| Work to complete |
Lines containing the word "agent" are the ones to copy from the records below.

----

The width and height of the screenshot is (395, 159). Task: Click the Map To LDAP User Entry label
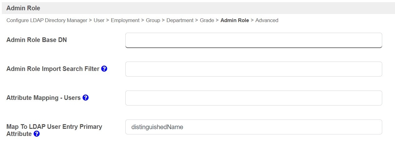pos(54,127)
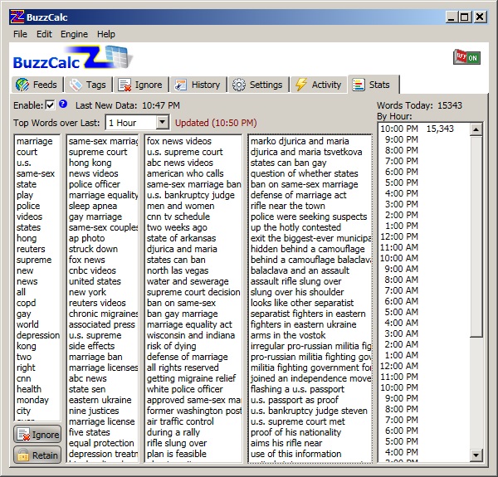Open the Engine menu

74,34
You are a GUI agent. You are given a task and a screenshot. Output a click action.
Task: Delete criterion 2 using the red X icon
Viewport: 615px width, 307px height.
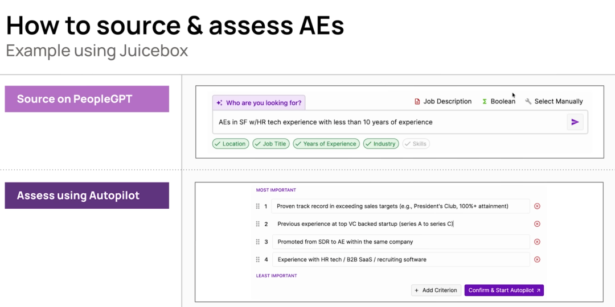point(537,224)
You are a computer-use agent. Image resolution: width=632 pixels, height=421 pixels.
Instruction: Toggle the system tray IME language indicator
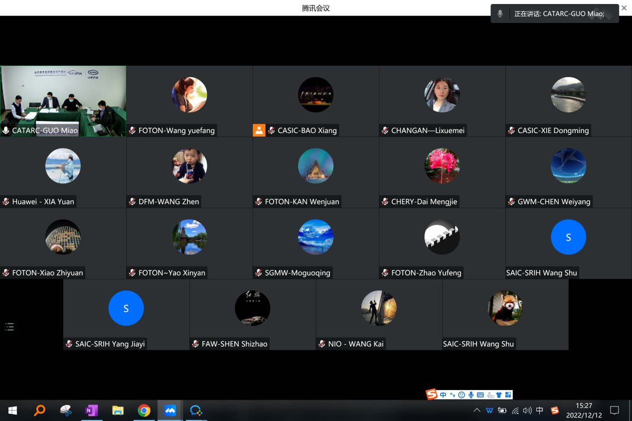[x=540, y=411]
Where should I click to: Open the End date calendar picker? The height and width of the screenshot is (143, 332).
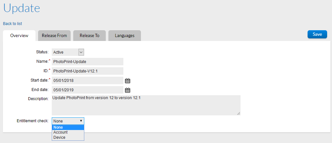tap(128, 90)
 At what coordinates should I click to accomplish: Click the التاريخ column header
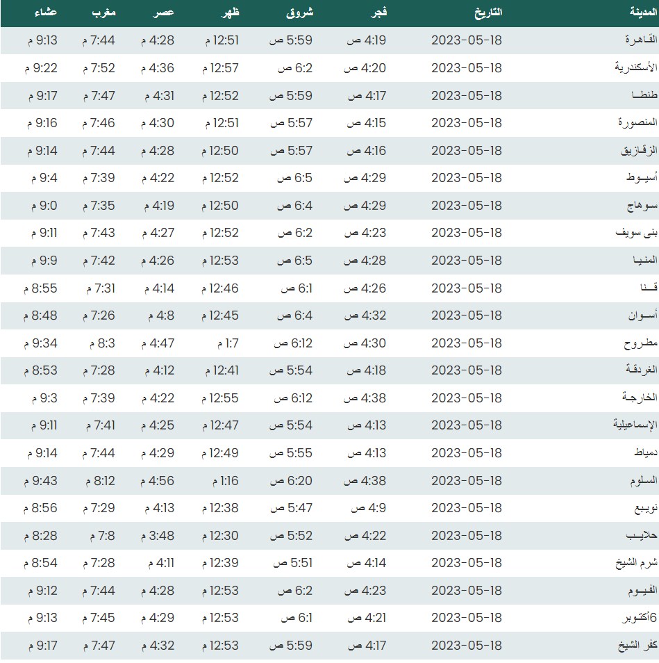486,13
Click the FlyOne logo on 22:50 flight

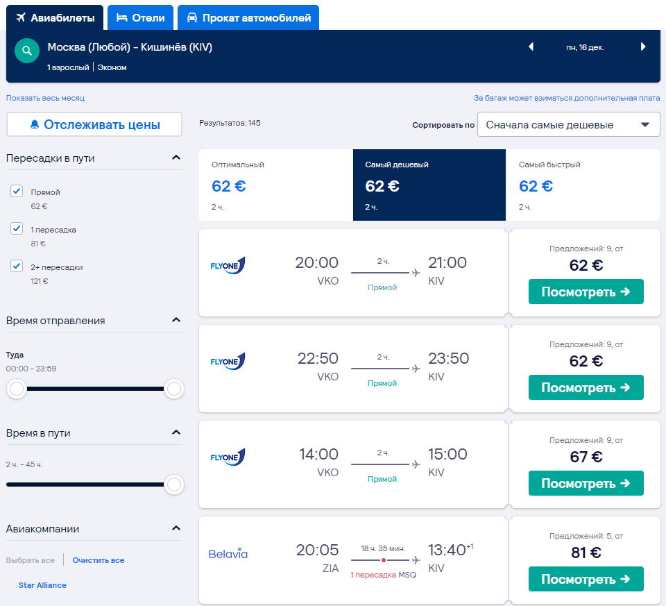tap(228, 361)
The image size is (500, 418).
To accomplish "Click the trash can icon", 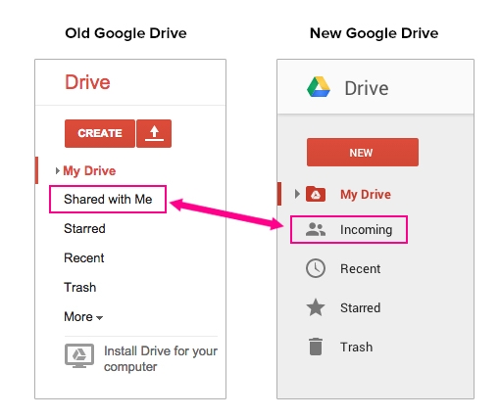I will [316, 347].
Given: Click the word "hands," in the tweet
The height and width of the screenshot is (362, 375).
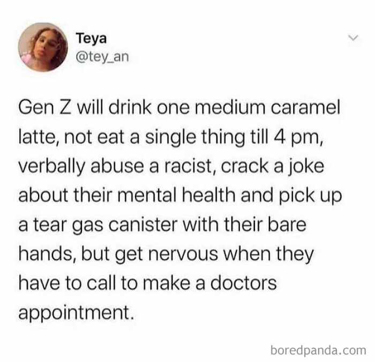Looking at the screenshot, I should pos(48,254).
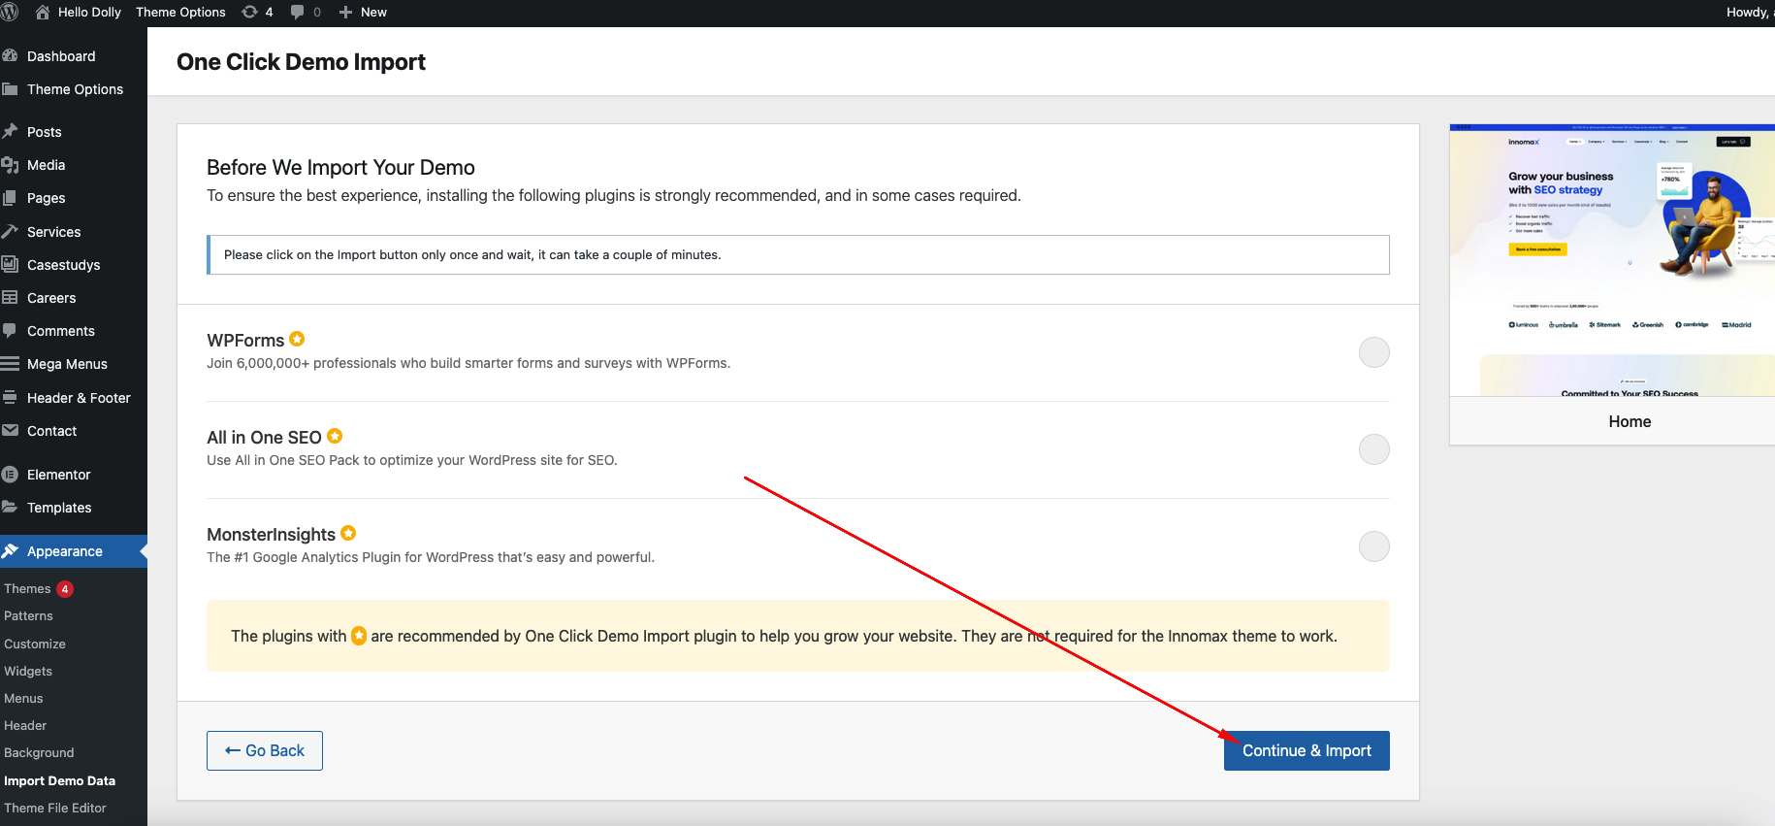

----

| Solution to this problem |
You are a GUI agent. You are given a task and a screenshot. Output a click action.
You are a computer-use agent. Image resolution: width=632 pixels, height=421 pixels.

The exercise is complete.